● **What you will do**: Check every line of the data below for "Click". Copy each one that has it.

● **Exercise material**:
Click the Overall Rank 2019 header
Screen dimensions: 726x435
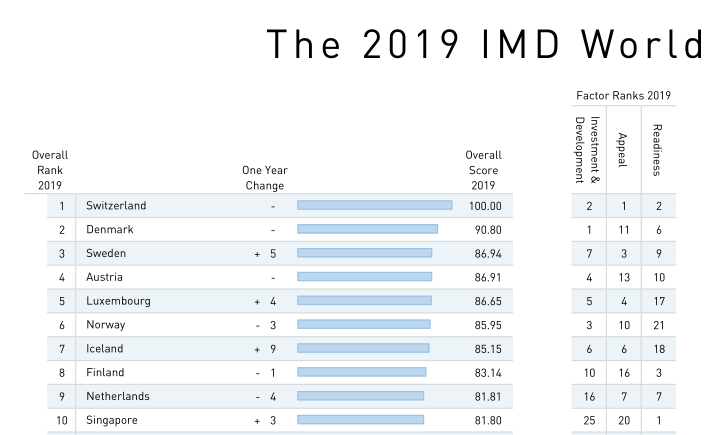(50, 170)
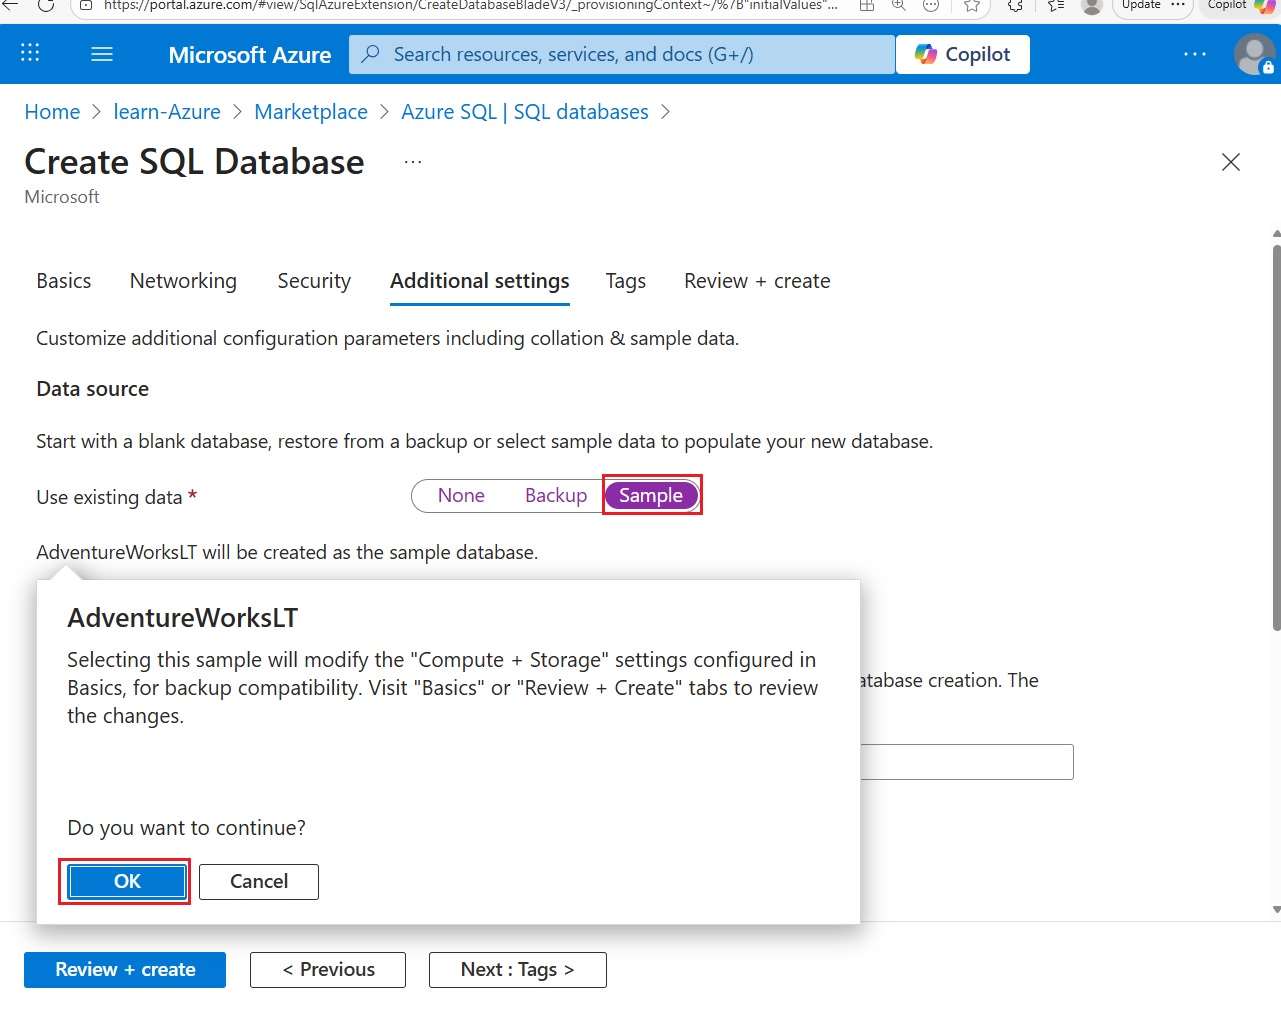Navigate to Marketplace breadcrumb link
This screenshot has width=1281, height=1017.
[x=311, y=112]
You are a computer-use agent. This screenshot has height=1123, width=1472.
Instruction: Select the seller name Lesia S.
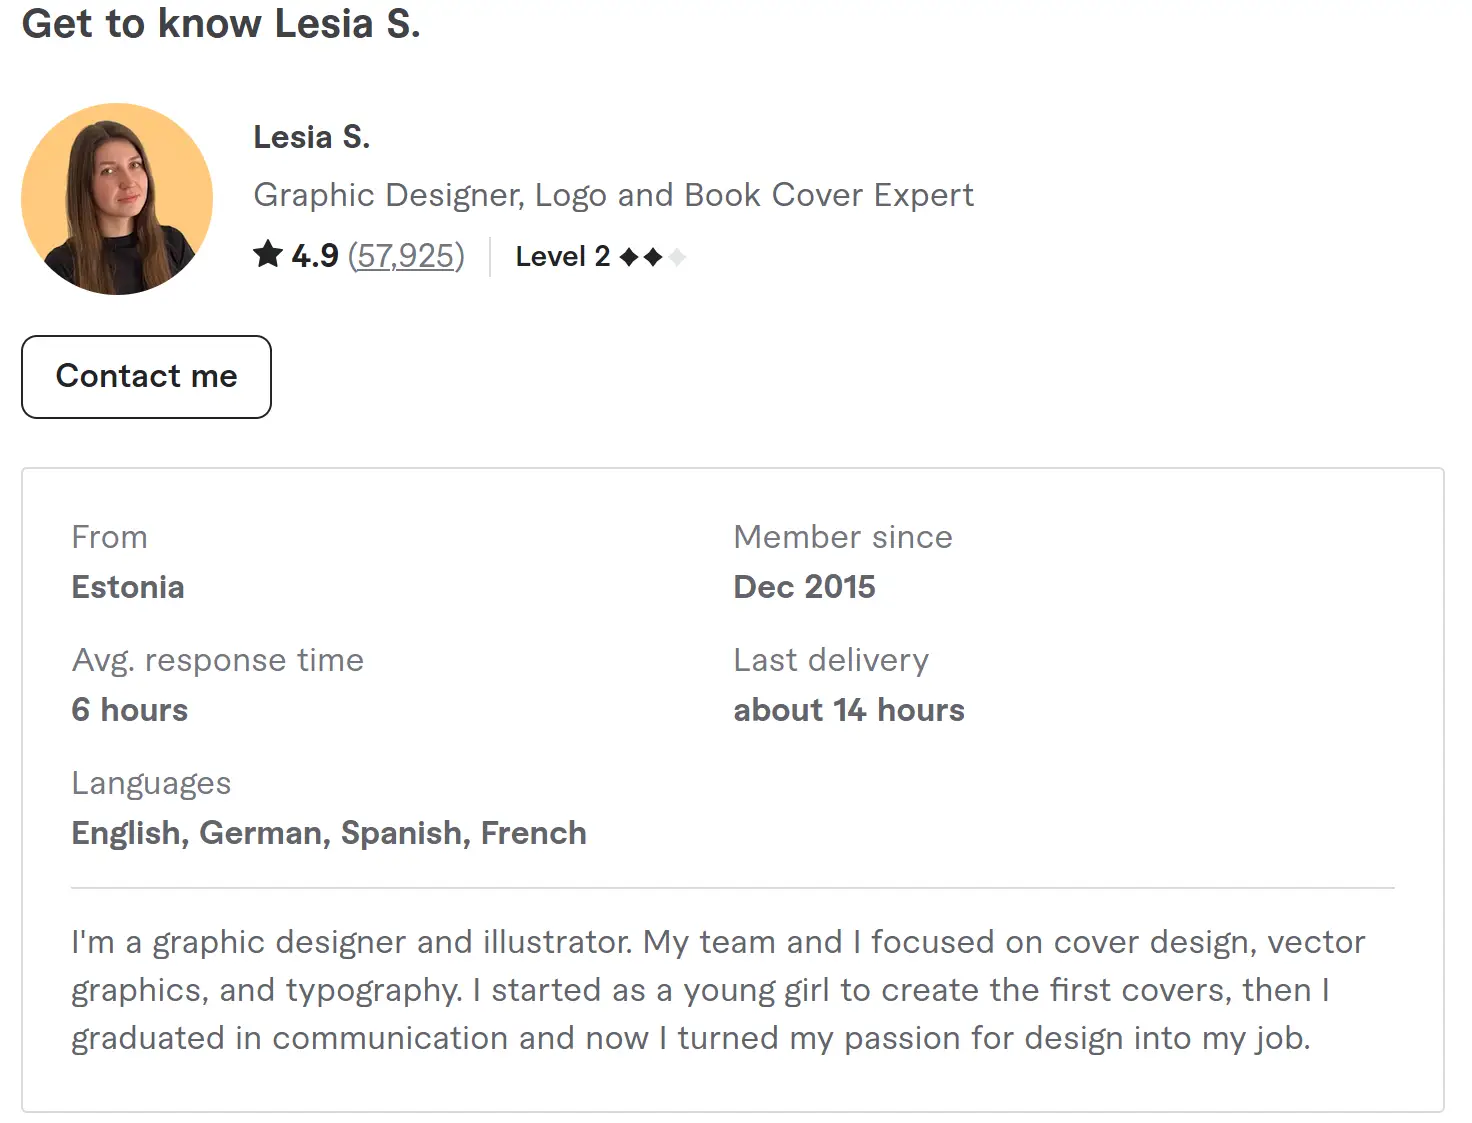[x=311, y=137]
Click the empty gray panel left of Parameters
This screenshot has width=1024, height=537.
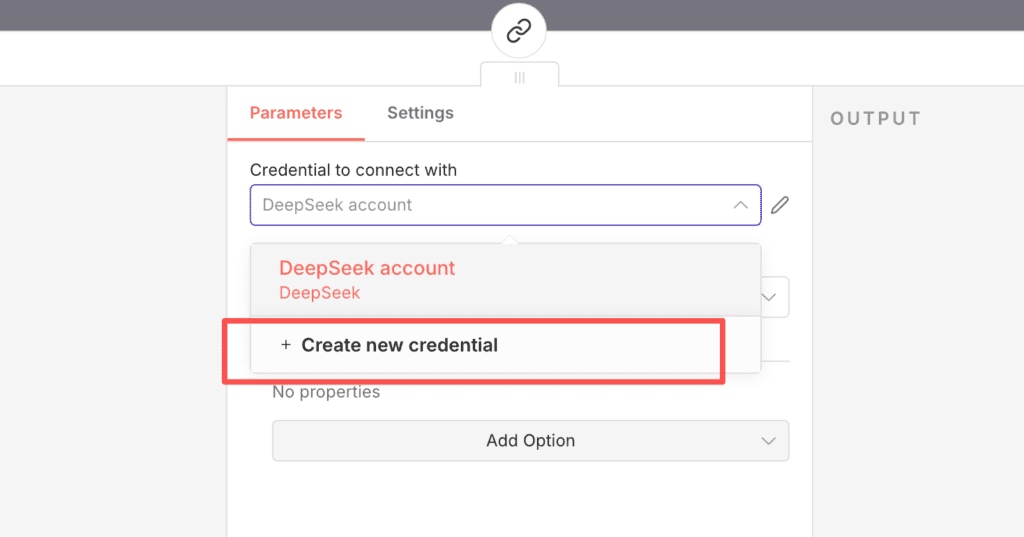113,300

● **Task response**:
Click the Overall Rank 2019 header
Click the empty gray panel left of Parameters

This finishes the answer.